Namun, masih menurut dia berdasarkan laporan tersebut, ternyata sejumlah hak-hak seperti gaji juga ternyata belum dibayarkan secara utuh oleh perusahaan dan agen penyalur.

"Korban atas nama FH telah bekerja selama 24 buan dengan gaji 300 dolar AS/bulan tapi baru menerima gaji sebesar Rp4,1 juta," kata Abdi.

Baca juga: Moratorium pengiriman ABK WNI tidak akan hentikan akar permasalahan

Ia memaparkan, selama bekerja di kapal, FH mengalami tiga kali pindah kapal yang berbeda-beda walaupun masih bendera yang sama yaitu kapal China. Kelima pelapor tersebut diberangkatkan oleh manning agent Indonesia yaitu PT MSI, PT JBP, PT NA dan PT GMA.

Selain itu ada juga pelapor yang selama bekerja, kerapkali mendapat intimidasi. Dalam laporannya, korban mengatakan sering mendapatkan intimidasi dan ancaman dari kapten dan sesama awak kapal asal China.

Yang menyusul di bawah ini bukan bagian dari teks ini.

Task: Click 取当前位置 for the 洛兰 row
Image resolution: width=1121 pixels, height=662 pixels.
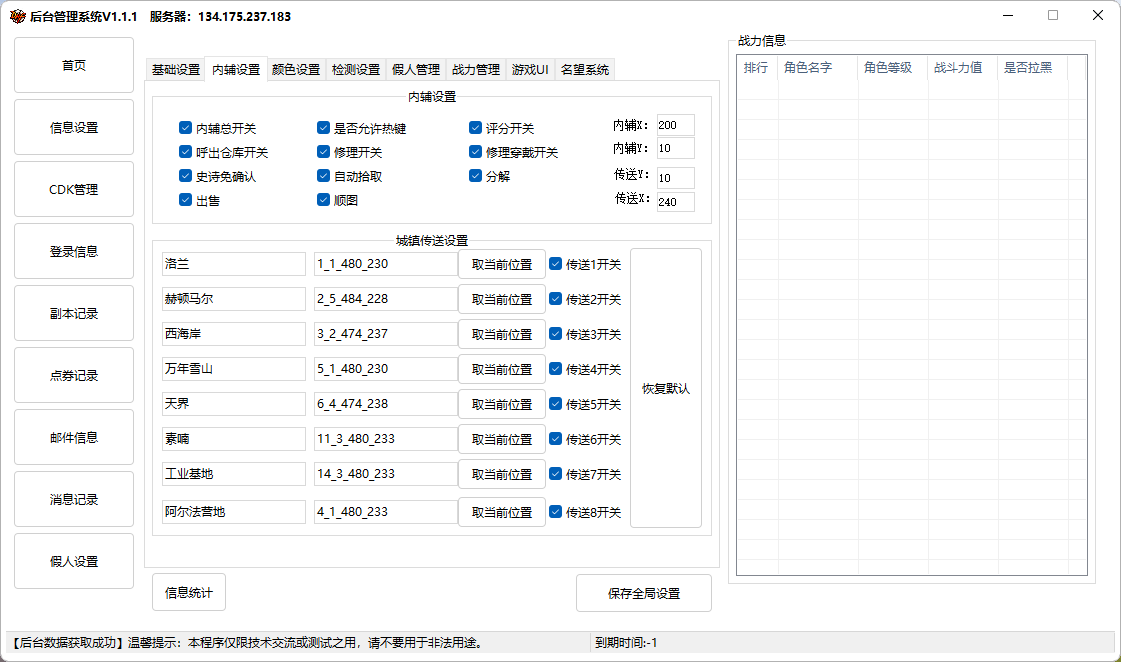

Sementara itu, menurut staf pengelola Fishers Center Bitung, Laode Hardiani mengatakan bahwa salah satu korban berinisial MD melaporkan kondisi selama bekerja kapal, beberapa dokumen pribadi yang sangat penting ditahan oleh perusahaan.

"Ijazah, BST, KTP, Kartu Keluarga, akte kelahiran saat ini ditahan dan dalam pengusaan manning agent Indonesia," kata Laode.

Selain itu, ujar Laode, Pelapor MD juga mengalami pemotongan gaji selama 9 bulan. "Dari 24 bulan kontrak kerja, MD baru dibayarkan gajinya 15 bulan. Gaji 9 bulan dan uang jaminan USD 1000 masih ditahan oleh manning agent," kata Laode.

Fishers Center akan menyampaikan data dan laporan resmi pengaduan tersebut kepada Kementerian Luar Negeri untuk dapat ditindaklanjuti.